All medium and long-range air defense missile units of the air force were merged into a single unit under General Staff Headquarters in February 2012. With Missile Command and its air defense units coming under the direct control of the ministry, reaction time will be quicker as the chain of command is shortened, which meets the requirements for air defense security. Missile defense units, including the Patriot, Tien Kung and Hawk batteries, were placed under Missile Command. Lieutenant General Liao Jung-hsing would become the head of Missile Command.

This was the first major change to the nations air defense operations command structure since 2006, when various missile battalions were shifted to the air forces air-defense artillery general headquarters, which is now the air-defense artillery command. Following the move, Oerlikon anti-aircraft artillery systems and the vehicle-mounted Tien Chien 1 missiles formed the backbone of the air forces short-range air-defense capabilities.

Although the number of Chinese missiles targeting Taiwan in recent years more than 1,000 had not increased as dramatically as before, their accuracy and capabilities have increased.

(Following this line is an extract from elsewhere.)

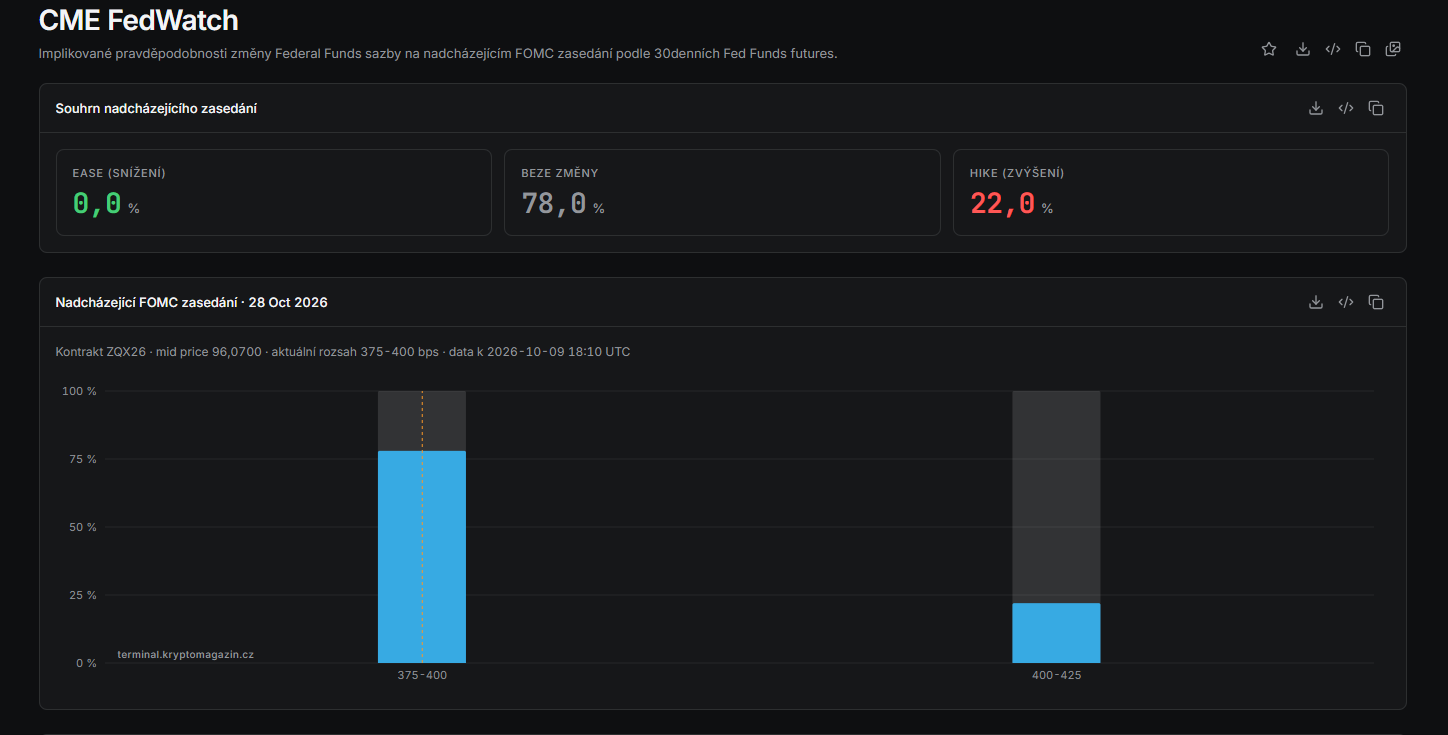Show embed code for the FOMC zasedání chart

While the cross-strait situation seems stable at present, the military threat from China has become more serious.

The militarys missile and anti-missile capabilities have improved in recent years. In addition to procurement of Patriot-3 missiles from the US and deployment of the Tien Kung III missile, the Hsiung Feng IIE surface-to-surface cruise missile, which can hit targets in certain parts of China, has also been deployed. One of the priorities for Taiwans military was to procure 600km to 800km-range cruise missiles like the Hsiung Feng IIE, which is similar to the US-made Tomahawk cruise missile. The military planned to produce 245 Hsiung Feng IIEs.

The Army Missile Maintenance Plant in Linkou Township, Taipei County personnel are the behind-the-scenes heroes in missile operations, and their painstaking maintenance work ensures that missile missions are successful. The Army Missile Maintenance Plant is subordinate to the Missile Optoelectronics Depot under Army Headquarters and is primarily responsible for ground-based missile R&D, testing and maintenance work, while also striving to develop maintenance capabilities. Its specific tasks are classified as on-base overhauls, field maintenance and R&D work on military equipment. The Plant's field-maintenance work must support all missiles used by the Army, Navy and Air Force, including Patriot missiles, and the scope of its operations encompasses Taiwan and many offshore islands.

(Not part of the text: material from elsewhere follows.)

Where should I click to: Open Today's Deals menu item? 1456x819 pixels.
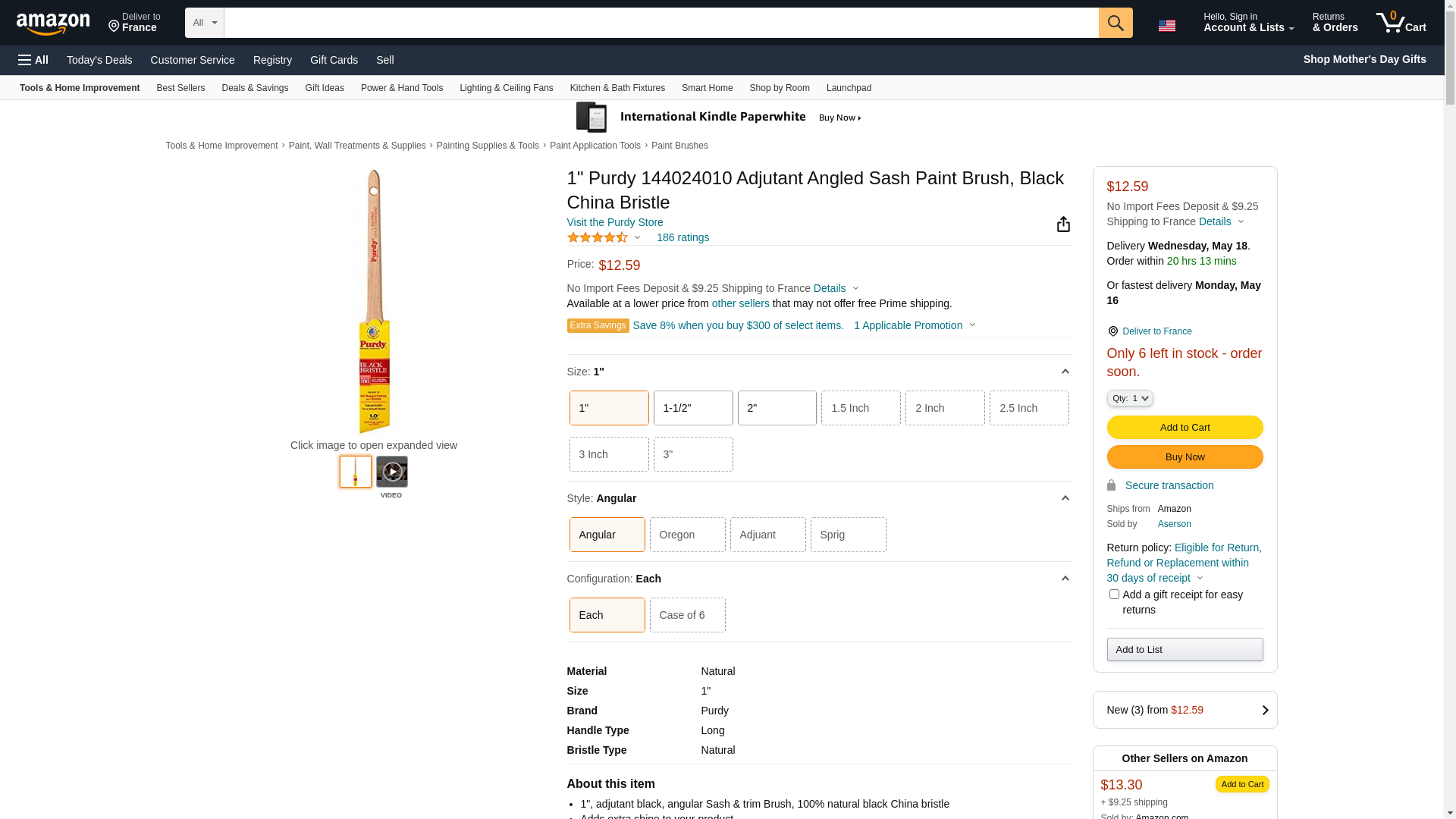(99, 60)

As requested by the workshop headquarters, the Missile Maintenance Plant relies on three levels of command, staff and specialists to establish a "grade one assisting grade one" mechanism and assist and implement performance assessment at all lower grades. As a result, all personnel have sufficient on-the-job skills and knowledge to successfully perform their jobs and accomplish the Plant's missions.

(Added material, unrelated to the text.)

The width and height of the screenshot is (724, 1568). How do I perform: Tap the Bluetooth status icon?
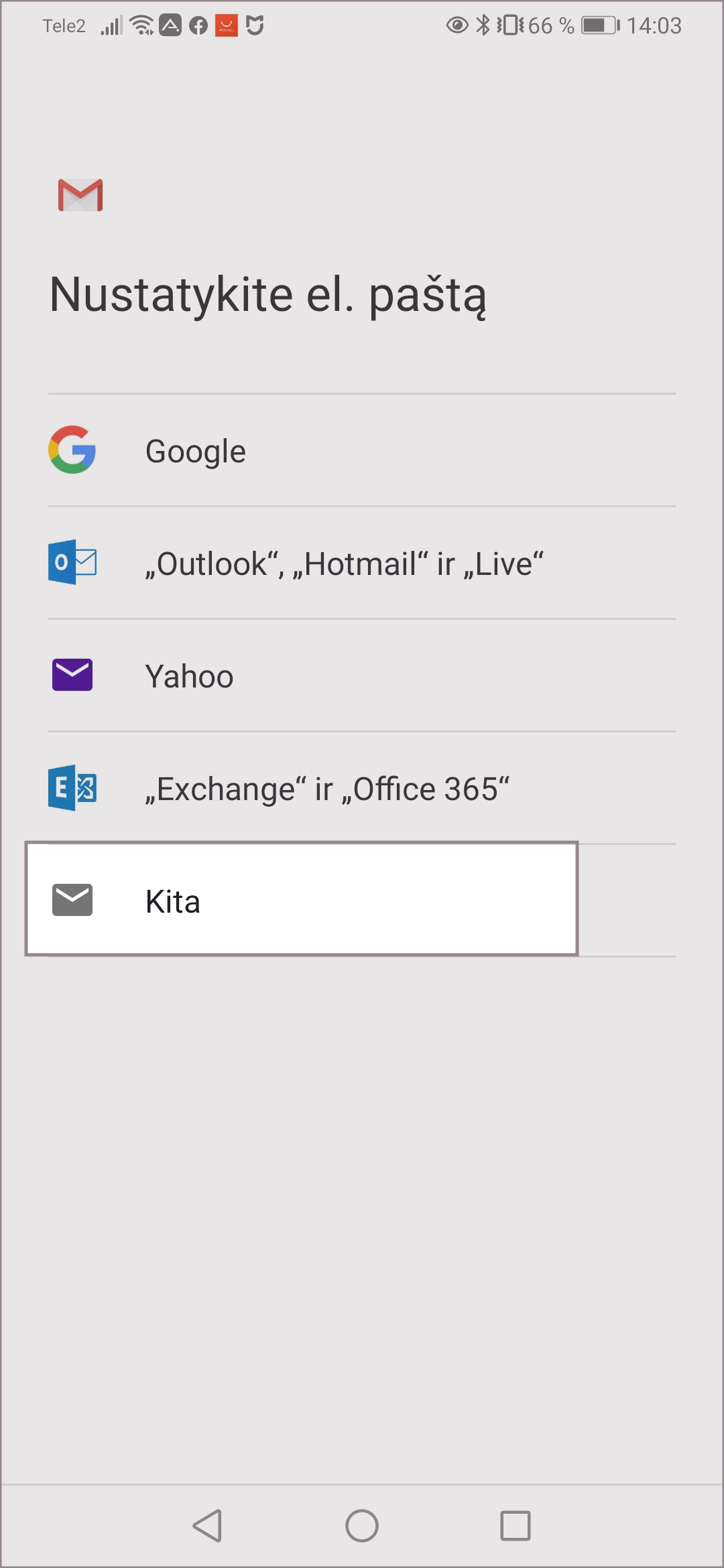pyautogui.click(x=483, y=25)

Because most missiles and other high-tech equipment are purchased overseas, in the past, Taiwan depended on foreign sources for most spare parts, key technologies and maintenance skills. This not only consumed large amounts of maintenance funds but also considerable time when equipment had to be sent to the original plant for maintenance or supplies had to be sent from foreign sources. The great loss of time adversely affected preparedness. As a consequence, the Missile Maintenance Plant relied on technology shared among the branches of the armed forces to perform much innovative R&D and has successfully overcome many obstacles regarding maintenance technology for key components. The Plant was thus able to effectively shorten equipment supply time while also saving large amounts of public funds.